Makassar, UMI.AC.ID – Fakultas Kedokteran Universitas Muslim Indonesia (UMI) mendukung penuh langkah Pemerintah Kota Makassar menerapkan Pembatasan Sosial Berskala Besar (PSBB).

Sebagaimana diketahui bahwa pemberlakuan efektif PSBB , selama dua pekan sejak 24 April hingga 7 Mei 2020 mendatang. Sebelum itu, pemerintah telah melakukan sejumlah tahapan, salah satunya sosialisasi.

Bersama Polrestabes Makassar, Tim Relawan Covid 19 Fakultas kedokteran UMI, melakukan Gerakan sosial dengan sosialisasi pentingnya menjaga kesehatan selama covid 19 ini makin meluas dengan stay at home, gunakan masker jika keluar rumah dan sekaligus membagikan masker dan handzanistizer secara gratis kepada masyarakat yang tidak menggunakan masker di perbatasan Makassar dan Gowa.

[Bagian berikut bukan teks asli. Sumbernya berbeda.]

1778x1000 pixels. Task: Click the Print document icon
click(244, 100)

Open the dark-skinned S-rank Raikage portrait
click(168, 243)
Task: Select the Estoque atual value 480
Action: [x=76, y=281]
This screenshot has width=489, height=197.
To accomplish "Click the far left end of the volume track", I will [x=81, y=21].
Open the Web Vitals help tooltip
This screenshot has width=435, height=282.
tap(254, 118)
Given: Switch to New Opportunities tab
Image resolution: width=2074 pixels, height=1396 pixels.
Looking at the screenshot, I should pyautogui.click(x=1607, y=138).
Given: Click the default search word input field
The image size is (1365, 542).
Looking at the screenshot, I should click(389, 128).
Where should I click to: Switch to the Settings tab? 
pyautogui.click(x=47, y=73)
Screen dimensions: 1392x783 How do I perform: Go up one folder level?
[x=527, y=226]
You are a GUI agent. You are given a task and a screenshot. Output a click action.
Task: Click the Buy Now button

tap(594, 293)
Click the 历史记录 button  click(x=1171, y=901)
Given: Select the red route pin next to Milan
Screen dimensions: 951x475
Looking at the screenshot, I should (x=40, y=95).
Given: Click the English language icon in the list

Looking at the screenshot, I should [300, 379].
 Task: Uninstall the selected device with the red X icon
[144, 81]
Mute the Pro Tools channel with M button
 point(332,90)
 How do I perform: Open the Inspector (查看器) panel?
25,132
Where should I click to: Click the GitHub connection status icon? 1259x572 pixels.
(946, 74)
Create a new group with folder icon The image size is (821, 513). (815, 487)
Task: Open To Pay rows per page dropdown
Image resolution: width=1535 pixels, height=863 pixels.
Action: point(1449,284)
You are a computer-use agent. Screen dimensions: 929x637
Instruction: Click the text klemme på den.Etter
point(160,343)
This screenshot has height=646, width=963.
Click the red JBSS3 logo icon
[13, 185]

Hal ini disampaikan Wakil Dekan III Fakultas Kedokteran UMI dr. Syamsu Rizal menyebutkan, pembagian masker dan hand sanitizer itu dilakukan di perbatasan Kota Makassar dan Kabupaten Gowa, Jalan Sultan Alauddin (26/4).

“Tim Relawan Covid 19 FK UMI, melakukan sosialisasi di perbatasan Gowa dengan Makassar dengan kegiatan berupa pembagian masker dan handsanitizer kepada masyarakat, terkhusus kepada mereka yang tidak mengenakan masker, kami berikan masker, agar mereka bisa menjaga diri dari penyebaran Covid 19 ini ,” ungkap dr ical, panggilan akrabnya.

Dalam kegiatan yang berlangsung satu hari tersebut, kata dr. Syamsu Rijal, pihaknya menerjunkan 4 orang yang dikoordinir salah seorang Dosen FK UMI bersama 3 orang mahasiswa Fakultas Kedokteran UMI.

“Tujuannya mensupport pelaksanaan PSBB di Makassar untuk mengedukasi masyarakat pentingnya menjaga kesehatan dnegan memperhatikan prinsip-prinsip physical distanding dan social distancing. Tentu juga saya meminta mahasiswa untuk menjadi contoh kepada masyarakat saat berada di lapangan, menjaga jarak, mengenakan masker dan menggunakan handsanistizer, ujar dr. Syamsu Rijal.

“Kita memiliki tanggung jawab bersama dengan masyarakat untuk mencegah penyebaran Covid-19. Kalau ada kesadaran dari masyarakat ya tentu harapannya mata rantai dari covid ini bisa seceoatnya dihentikan,” harapnya.